Copy out the rows from the line containing "This screenshot has height=759, width=1600." through the line containing "Identify the location", both included, reproducing each line verbatim.

→ LISTED ENTRIES:

BEGIN

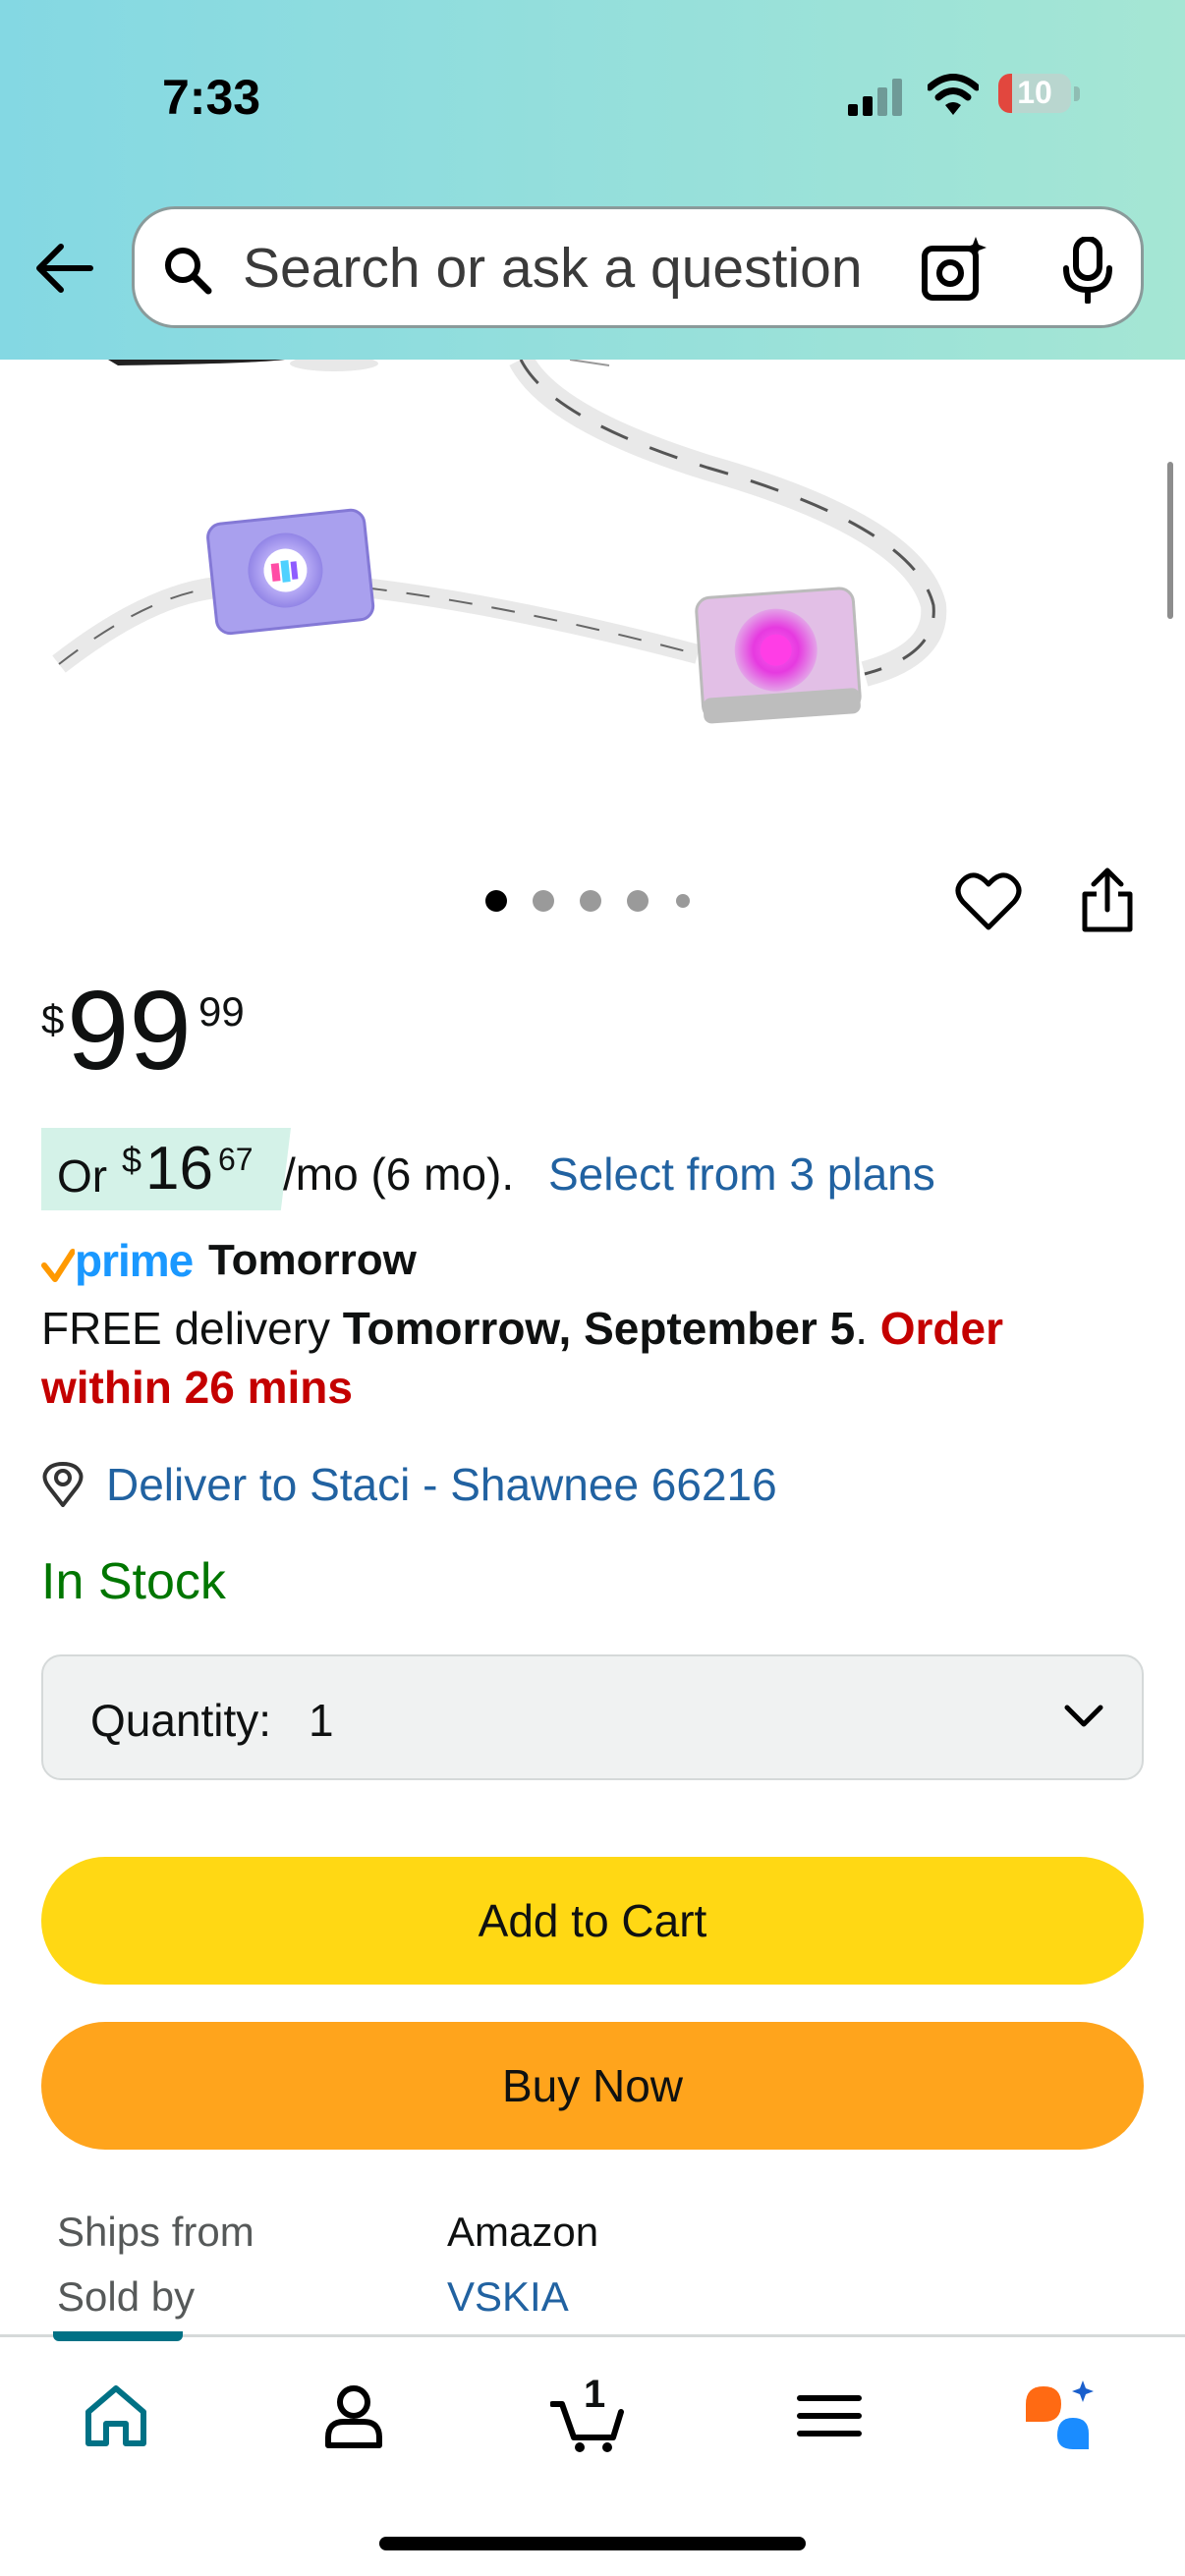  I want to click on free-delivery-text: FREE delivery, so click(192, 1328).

END
BEGIN

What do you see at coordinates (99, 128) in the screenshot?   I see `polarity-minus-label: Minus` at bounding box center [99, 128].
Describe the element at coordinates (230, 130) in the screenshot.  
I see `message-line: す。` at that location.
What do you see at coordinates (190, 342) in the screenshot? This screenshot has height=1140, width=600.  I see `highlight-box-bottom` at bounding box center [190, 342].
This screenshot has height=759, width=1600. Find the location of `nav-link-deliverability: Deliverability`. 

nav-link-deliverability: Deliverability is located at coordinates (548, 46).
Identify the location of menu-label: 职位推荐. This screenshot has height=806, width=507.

END

→ RESPONSE BOX:
This screenshot has height=759, width=1600. Find the location of `nav-link-deliverability: Deliverability`. 

nav-link-deliverability: Deliverability is located at coordinates (548, 46).
Identify the location of menu-label: 职位推荐. This screenshot has height=806, width=507.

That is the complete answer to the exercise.